Akron Summit Assault was an American soccer team based in Akron, Ohio, United States. Founded in 2010, they played their only season in the USL Premier Development League (PDL), the fourth tier of the American Soccer Pyramid, in the Great Lakes Division of the Central Conference.

The team played the majority of its home games in the stadium at St. Vincent-St. Mary High School, with selected games being held at Lee Jackson Field on the campus of the University of Akron. The team's colors were orange, lime green, and white.

Information provided:
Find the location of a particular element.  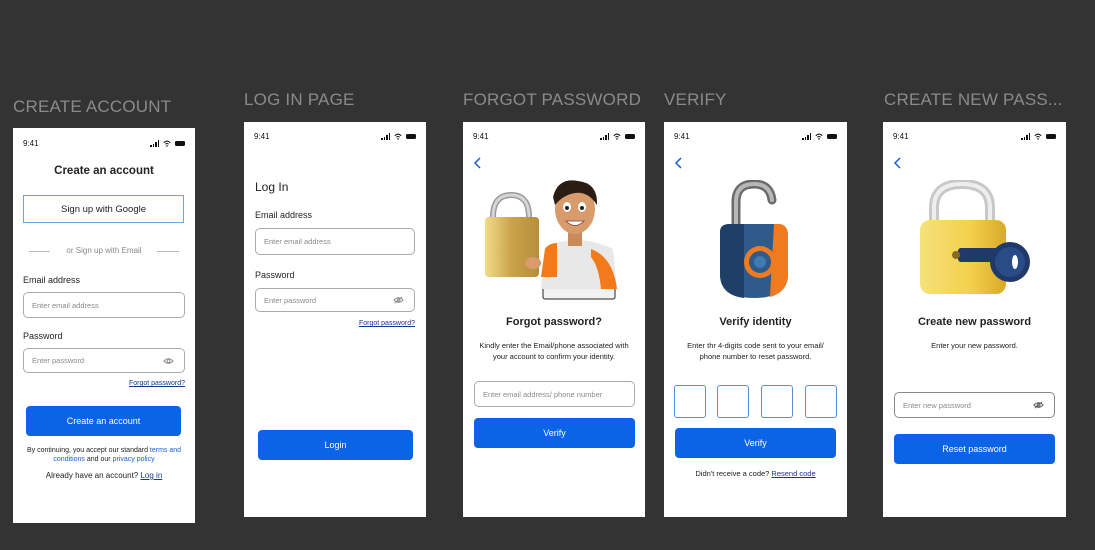

google-signup-button: Sign up with Google is located at coordinates (104, 209).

Exercise instructions:
1 - Rewrite the paragraph of the Akron Summit Assault passage that begins "The team played the majority" as a short list, keeping its main facts.
2 - Repeat, word for word, the part of the Akron Summit Assault passage between "Akron Summit Assault" and "green, and white.", inclusive.

Task solutions:
1 -
- Most home games: the stadium at St. Vincent-St. Mary High School
- Selected home games: Lee Jackson Field, on the University of Akron campus
- Team colors: orange, lime green, and white

2 -
Akron Summit Assault was an American soccer team based in Akron, Ohio, United States. Founded in 2010, they played their only season in the USL Premier Development League (PDL), the fourth tier of the American Soccer Pyramid, in the Great Lakes Division of the Central Conference.

The team played the majority of its home games in the stadium at St. Vincent-St. Mary High School, with selected games being held at Lee Jackson Field on the campus of the University of Akron. The team's colors were orange, lime green, and white.